Collected data entries:
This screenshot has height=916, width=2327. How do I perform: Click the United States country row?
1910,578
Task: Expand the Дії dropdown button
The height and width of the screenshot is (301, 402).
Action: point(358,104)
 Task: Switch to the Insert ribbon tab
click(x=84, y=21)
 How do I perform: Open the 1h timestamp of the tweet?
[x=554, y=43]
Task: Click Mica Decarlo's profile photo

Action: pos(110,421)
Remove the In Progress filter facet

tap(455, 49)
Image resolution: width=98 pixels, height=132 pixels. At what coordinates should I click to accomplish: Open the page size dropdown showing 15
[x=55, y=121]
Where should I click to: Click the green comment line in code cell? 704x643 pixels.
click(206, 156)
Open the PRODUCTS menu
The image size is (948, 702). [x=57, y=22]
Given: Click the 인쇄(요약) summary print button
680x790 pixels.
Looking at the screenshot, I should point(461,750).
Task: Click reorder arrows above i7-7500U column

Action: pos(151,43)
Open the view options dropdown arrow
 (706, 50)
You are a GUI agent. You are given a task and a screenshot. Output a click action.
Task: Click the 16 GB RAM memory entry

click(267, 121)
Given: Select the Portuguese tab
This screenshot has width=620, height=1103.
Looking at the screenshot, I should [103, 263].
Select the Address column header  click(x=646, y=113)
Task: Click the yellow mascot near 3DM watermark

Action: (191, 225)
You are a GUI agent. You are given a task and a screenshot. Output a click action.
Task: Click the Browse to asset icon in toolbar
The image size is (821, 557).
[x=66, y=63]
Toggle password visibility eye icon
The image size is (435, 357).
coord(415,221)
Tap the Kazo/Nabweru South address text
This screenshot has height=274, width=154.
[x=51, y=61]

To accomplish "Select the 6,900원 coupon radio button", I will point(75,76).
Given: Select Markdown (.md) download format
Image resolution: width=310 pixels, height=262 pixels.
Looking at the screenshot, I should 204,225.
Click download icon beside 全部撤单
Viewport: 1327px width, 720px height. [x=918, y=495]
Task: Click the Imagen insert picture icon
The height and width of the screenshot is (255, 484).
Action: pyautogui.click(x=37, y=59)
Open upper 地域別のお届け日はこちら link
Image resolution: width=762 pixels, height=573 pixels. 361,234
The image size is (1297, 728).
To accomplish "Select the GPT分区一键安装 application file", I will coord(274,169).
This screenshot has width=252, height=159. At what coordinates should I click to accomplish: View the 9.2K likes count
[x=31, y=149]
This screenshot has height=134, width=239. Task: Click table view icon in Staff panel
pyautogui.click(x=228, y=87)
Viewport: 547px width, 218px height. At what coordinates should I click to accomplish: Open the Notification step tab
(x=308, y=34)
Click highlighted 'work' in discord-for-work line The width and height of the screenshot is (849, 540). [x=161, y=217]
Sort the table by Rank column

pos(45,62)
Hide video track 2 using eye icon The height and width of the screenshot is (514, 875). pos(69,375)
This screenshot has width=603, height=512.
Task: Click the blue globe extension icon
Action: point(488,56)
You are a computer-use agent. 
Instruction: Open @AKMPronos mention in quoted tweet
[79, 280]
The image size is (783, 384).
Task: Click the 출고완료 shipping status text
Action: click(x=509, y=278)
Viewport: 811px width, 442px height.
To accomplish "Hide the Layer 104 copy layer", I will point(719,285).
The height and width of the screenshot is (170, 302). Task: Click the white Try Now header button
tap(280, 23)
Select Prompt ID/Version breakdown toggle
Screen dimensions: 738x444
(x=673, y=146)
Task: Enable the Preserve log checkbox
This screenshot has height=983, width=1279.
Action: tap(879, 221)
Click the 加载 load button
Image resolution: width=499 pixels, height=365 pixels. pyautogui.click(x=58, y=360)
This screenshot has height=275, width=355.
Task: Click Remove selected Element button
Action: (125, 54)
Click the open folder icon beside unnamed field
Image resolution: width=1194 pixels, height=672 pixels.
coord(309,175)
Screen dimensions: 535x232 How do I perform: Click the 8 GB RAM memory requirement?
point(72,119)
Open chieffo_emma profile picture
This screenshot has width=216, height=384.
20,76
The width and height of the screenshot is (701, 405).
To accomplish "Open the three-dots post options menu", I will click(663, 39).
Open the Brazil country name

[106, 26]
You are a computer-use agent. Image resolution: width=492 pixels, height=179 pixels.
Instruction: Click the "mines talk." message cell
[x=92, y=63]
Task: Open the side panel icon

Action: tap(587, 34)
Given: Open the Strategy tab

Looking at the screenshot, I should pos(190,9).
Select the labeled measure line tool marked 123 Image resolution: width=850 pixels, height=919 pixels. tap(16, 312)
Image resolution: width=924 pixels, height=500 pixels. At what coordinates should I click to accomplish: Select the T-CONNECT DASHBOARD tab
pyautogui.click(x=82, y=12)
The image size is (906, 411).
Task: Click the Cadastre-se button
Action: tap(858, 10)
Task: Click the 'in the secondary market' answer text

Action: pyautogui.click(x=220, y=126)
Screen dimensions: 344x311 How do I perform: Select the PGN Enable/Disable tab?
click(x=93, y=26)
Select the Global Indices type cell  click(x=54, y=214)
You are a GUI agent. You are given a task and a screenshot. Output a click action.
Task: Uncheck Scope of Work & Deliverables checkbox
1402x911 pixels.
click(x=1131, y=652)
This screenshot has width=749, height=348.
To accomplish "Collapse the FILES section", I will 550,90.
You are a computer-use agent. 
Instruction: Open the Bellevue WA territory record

AIM OF THE EXERCISE: Every line that holds the word "checkbox" should be copied from the records.

EXPECTED ANSWER:
Task: Enable the Preserve log checkbox
Task: Uncheck Scope of Work & Deliverables checkbox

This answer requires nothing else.